The input |
§

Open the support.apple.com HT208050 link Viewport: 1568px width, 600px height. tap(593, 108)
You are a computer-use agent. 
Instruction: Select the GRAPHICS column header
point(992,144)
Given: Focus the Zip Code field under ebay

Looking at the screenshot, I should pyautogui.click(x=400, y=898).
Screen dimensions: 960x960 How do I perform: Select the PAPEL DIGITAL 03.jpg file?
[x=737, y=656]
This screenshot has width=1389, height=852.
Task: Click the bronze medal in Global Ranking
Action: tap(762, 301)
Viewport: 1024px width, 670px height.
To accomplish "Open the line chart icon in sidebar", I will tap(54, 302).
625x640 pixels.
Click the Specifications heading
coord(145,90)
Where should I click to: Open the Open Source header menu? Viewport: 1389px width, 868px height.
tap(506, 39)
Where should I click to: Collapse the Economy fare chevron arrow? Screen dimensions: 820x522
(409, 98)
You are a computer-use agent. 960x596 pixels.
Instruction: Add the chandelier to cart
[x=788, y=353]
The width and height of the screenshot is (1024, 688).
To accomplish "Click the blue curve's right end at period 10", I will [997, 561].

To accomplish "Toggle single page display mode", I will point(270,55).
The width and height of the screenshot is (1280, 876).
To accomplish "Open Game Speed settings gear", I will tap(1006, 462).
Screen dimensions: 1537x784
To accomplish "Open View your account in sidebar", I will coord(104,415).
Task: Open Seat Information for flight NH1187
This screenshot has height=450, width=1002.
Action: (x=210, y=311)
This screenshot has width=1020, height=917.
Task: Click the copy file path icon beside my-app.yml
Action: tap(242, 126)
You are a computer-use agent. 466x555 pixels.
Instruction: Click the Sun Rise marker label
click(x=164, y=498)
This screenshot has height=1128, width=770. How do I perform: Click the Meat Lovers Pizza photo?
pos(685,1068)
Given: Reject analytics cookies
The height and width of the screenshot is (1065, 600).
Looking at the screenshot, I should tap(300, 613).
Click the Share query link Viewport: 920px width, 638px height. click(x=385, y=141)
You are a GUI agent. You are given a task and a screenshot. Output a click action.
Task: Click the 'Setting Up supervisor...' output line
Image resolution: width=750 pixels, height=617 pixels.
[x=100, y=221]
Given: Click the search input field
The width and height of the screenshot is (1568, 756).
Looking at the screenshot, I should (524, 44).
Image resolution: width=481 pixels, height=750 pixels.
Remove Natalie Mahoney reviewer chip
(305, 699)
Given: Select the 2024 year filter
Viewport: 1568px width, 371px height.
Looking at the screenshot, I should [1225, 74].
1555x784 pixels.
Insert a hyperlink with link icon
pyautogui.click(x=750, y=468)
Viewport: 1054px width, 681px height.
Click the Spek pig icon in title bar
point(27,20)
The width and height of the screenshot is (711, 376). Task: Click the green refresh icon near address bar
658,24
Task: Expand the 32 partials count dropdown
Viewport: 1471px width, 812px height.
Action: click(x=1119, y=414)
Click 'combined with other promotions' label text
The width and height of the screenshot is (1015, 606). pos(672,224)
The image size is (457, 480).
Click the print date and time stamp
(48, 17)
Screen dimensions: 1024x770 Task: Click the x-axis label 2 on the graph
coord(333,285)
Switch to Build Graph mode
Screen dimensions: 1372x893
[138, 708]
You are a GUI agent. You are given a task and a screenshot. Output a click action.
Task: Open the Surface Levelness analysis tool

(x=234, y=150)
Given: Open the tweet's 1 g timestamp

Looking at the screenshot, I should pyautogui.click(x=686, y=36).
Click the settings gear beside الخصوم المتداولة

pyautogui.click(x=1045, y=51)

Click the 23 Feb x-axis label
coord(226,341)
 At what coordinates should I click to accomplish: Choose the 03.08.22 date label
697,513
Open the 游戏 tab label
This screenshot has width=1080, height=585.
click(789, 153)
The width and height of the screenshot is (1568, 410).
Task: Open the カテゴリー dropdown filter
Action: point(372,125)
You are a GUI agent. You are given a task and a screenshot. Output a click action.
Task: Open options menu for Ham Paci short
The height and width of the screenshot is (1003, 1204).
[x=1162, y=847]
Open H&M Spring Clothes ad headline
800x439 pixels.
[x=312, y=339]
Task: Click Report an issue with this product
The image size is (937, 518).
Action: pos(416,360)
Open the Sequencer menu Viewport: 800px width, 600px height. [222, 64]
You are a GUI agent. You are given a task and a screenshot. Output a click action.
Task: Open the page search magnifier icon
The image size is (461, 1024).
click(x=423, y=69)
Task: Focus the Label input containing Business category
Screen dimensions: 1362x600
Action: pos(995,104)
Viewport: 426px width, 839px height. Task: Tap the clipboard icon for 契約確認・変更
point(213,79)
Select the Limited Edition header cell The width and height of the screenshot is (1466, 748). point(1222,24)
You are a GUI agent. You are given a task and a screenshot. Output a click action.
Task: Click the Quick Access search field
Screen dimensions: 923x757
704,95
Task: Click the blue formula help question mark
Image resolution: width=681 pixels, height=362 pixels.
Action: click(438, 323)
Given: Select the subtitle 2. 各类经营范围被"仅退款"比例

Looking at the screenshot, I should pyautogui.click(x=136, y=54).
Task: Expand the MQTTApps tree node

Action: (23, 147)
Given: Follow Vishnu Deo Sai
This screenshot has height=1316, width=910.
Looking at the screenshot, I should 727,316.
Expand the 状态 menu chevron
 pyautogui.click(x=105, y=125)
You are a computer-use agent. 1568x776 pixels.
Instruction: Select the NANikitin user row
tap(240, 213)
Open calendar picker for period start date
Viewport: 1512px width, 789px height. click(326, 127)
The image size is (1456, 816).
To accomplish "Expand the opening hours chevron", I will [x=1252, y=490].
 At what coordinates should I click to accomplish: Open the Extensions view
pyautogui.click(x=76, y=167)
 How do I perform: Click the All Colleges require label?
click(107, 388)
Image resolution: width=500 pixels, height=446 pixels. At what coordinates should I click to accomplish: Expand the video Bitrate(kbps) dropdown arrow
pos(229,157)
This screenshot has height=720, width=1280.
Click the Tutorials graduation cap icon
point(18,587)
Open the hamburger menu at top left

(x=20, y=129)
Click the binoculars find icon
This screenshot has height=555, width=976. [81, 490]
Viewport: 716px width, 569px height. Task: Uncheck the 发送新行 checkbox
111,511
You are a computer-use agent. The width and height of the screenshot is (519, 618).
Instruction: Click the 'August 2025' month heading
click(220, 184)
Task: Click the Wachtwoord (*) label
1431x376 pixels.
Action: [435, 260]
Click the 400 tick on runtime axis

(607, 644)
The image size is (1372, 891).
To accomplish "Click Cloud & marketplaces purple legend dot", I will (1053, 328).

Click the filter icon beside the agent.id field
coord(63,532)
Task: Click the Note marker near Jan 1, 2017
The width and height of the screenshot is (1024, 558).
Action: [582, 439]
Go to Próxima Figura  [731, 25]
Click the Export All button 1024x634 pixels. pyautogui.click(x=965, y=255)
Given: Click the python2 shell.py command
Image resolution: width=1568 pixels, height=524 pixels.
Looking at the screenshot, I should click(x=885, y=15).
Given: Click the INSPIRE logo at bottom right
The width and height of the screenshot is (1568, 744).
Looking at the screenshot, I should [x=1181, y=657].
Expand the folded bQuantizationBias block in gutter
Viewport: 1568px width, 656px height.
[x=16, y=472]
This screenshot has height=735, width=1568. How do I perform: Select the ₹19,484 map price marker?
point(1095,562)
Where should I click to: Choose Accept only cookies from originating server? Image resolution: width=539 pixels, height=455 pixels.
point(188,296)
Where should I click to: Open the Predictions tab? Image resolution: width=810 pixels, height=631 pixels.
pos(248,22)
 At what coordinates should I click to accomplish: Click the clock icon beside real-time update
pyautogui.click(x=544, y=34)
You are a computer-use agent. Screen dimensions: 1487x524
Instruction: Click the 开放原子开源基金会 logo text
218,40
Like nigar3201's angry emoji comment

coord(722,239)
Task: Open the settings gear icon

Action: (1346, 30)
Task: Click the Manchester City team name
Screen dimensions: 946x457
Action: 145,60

§

What is needed |
Exactly the lines from the one containing "Where should I click to: Choose" to the last line of the entries above must be duplicated, with both of those lines included and nothing more.

Finished task |
Where should I click to: Choose Accept only cookies from originating server? Image resolution: width=539 pixels, height=455 pixels.
point(188,296)
Where should I click to: Open the Predictions tab? Image resolution: width=810 pixels, height=631 pixels.
pos(248,22)
 At what coordinates should I click to accomplish: Click the clock icon beside real-time update
pyautogui.click(x=544, y=34)
You are a computer-use agent. Screen dimensions: 1487x524
Instruction: Click the 开放原子开源基金会 logo text
218,40
Like nigar3201's angry emoji comment

coord(722,239)
Task: Open the settings gear icon

Action: (1346, 30)
Task: Click the Manchester City team name
Screen dimensions: 946x457
Action: 145,60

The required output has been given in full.